Using the records below, return exactly the lines from the one containing "How do I perform: Click" through the last, and omit pictures.

[PROVIDED INFORMATION]
..............................
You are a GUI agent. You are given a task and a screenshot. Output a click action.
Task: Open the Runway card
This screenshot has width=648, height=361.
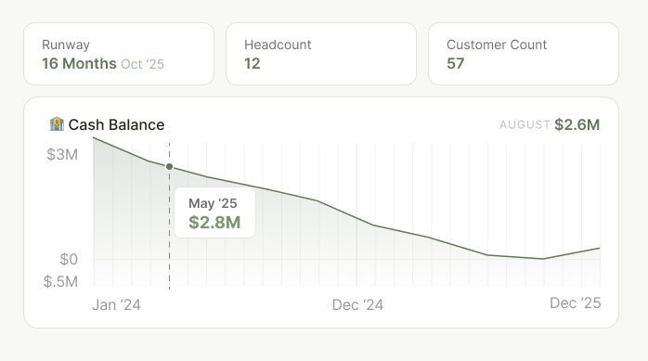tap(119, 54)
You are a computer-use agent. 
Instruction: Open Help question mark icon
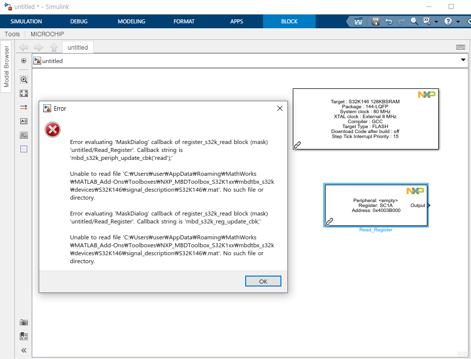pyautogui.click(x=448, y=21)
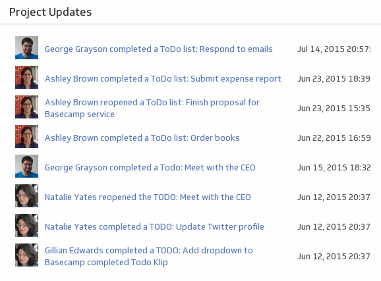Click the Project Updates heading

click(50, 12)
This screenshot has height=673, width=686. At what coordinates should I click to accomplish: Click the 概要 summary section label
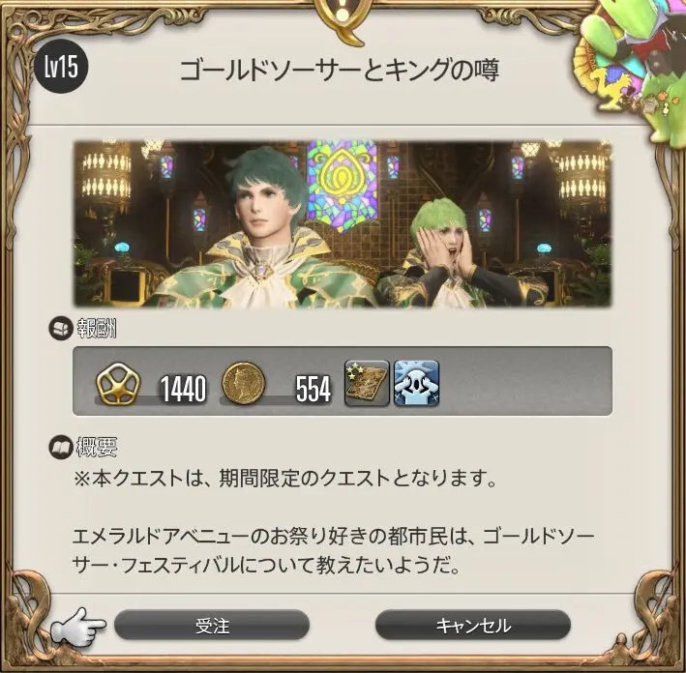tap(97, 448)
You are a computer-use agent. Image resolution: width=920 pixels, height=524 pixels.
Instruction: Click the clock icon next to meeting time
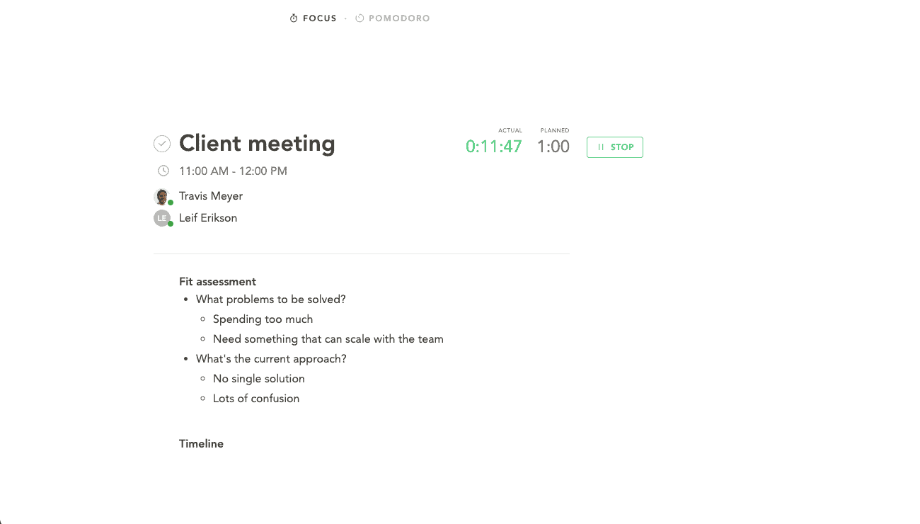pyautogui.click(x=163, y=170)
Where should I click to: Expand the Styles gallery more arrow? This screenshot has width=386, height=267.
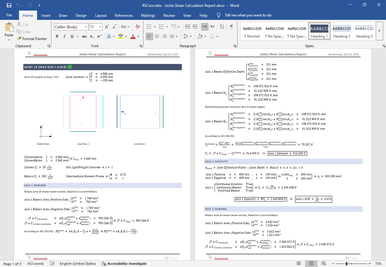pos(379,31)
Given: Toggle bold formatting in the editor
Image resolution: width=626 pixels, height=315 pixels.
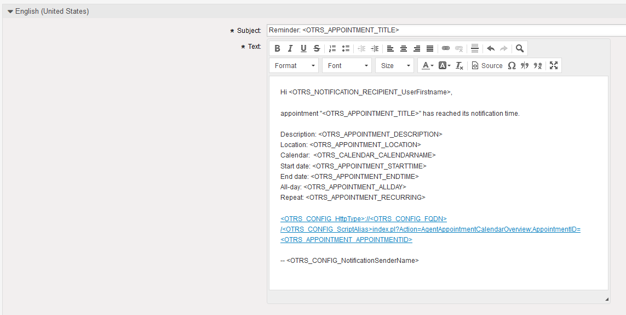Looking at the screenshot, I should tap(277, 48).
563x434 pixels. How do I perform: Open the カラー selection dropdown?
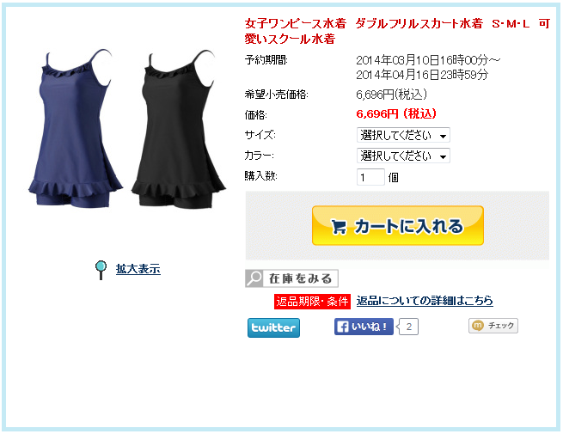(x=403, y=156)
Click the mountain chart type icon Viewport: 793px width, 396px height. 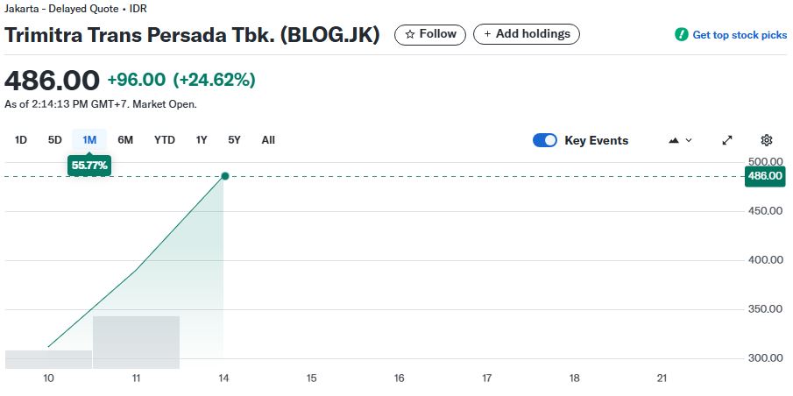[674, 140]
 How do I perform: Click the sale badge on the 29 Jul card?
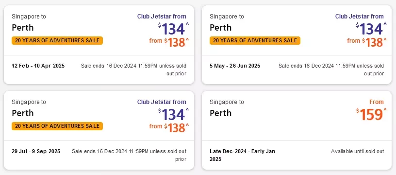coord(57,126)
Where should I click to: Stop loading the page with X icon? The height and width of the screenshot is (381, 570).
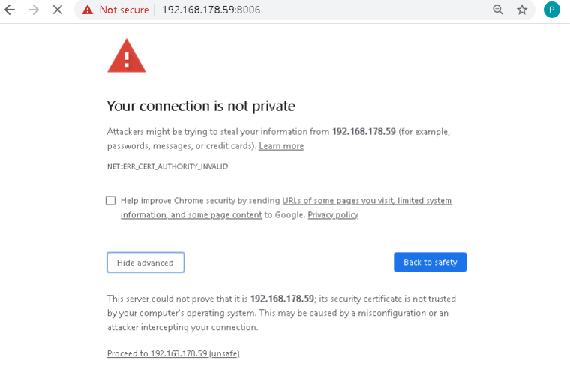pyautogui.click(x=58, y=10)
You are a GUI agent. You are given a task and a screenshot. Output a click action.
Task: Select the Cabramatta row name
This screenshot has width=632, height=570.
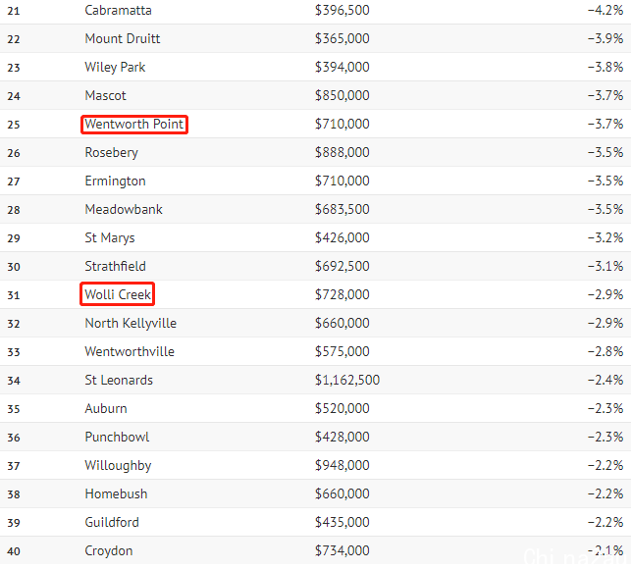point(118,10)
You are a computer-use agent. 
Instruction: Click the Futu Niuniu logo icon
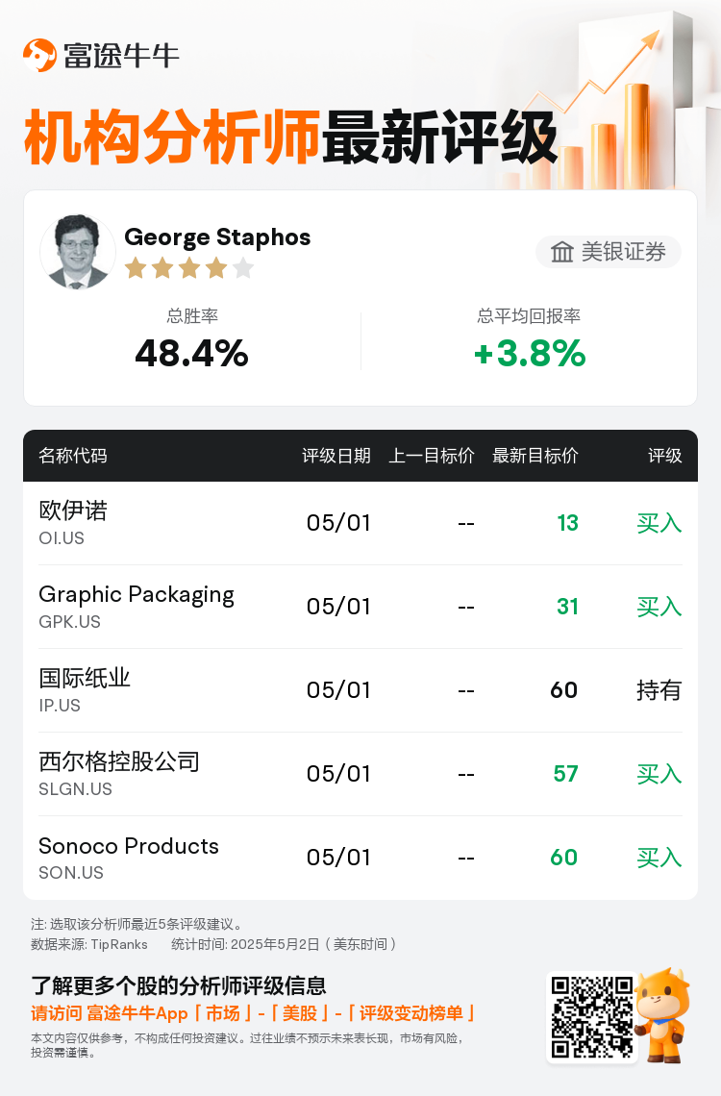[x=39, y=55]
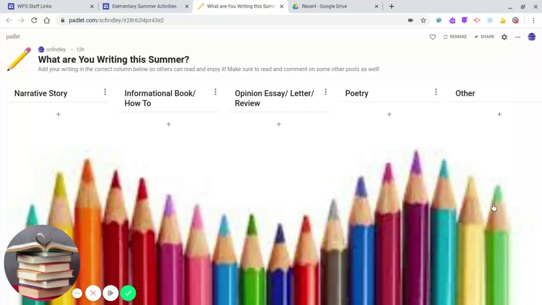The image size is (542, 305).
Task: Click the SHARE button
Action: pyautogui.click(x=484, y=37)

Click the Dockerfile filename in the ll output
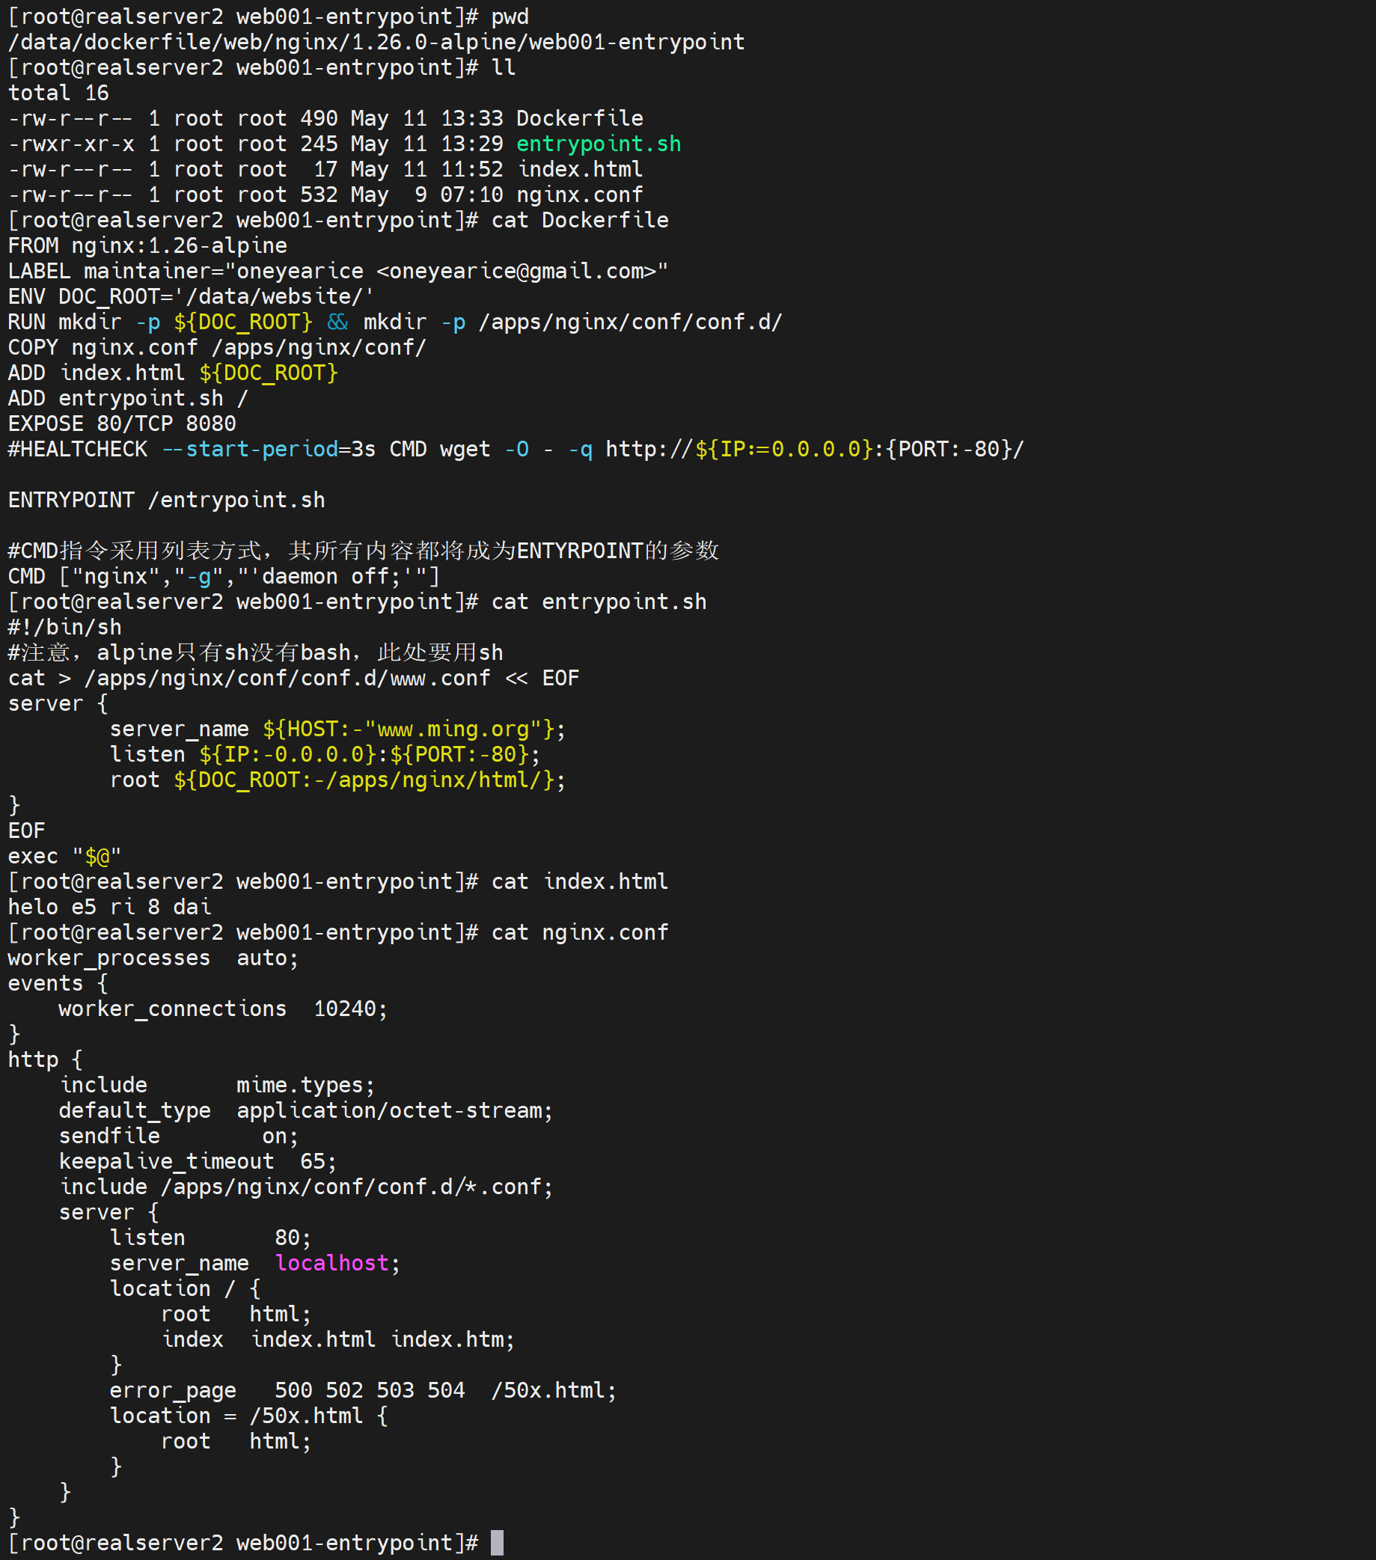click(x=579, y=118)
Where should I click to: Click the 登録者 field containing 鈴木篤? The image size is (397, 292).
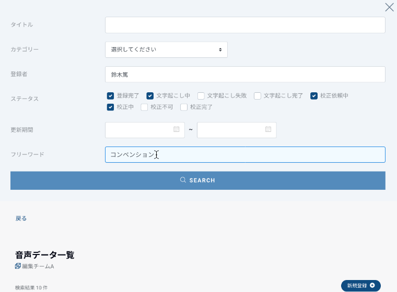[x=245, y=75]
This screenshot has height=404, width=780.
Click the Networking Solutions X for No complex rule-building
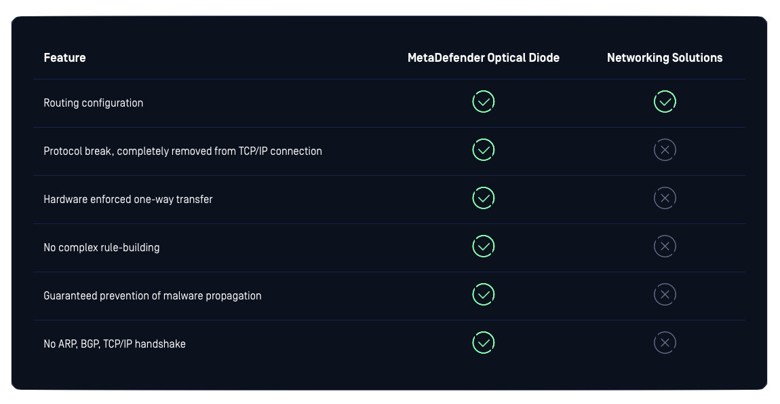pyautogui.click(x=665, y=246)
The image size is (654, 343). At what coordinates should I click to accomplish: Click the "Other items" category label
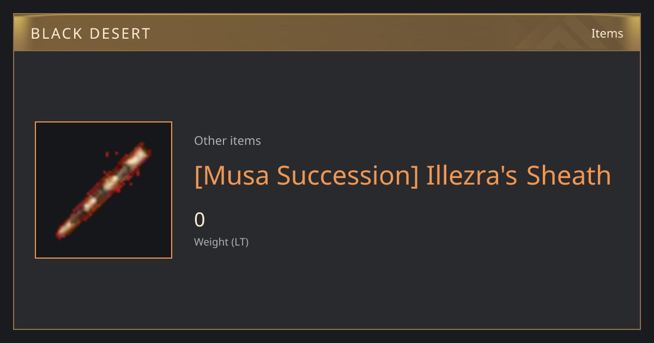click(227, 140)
..............................
[ANSWER]
 How do I perform: Click the sale badge on the 29 Jul card?
coord(57,126)
Where should I click to: Stop loading the page with X icon? The height and width of the screenshot is (381, 570).
pyautogui.click(x=58, y=10)
You are a GUI agent. You are given a task and a screenshot. Output a click action.
Task: Select the Cabramatta row name
This screenshot has width=632, height=570.
point(118,10)
You are a computer-use agent. 
Instruction: Click the Futu Niuniu logo icon
[x=39, y=55]
The image size is (542, 305).
Task: Click the SHARE button
Action: pyautogui.click(x=484, y=37)

Click the Dockerfile filename in the ll output
click(x=579, y=118)
Where should I click to: Click the 登録者 field containing 鈴木篤? The image size is (397, 292).
[x=245, y=75]
This screenshot has height=404, width=780.
Click the Networking Solutions X for No complex rule-building
pyautogui.click(x=665, y=246)
The image size is (654, 343). At what coordinates should I click to accomplish: Click the "Other items" category label
click(227, 140)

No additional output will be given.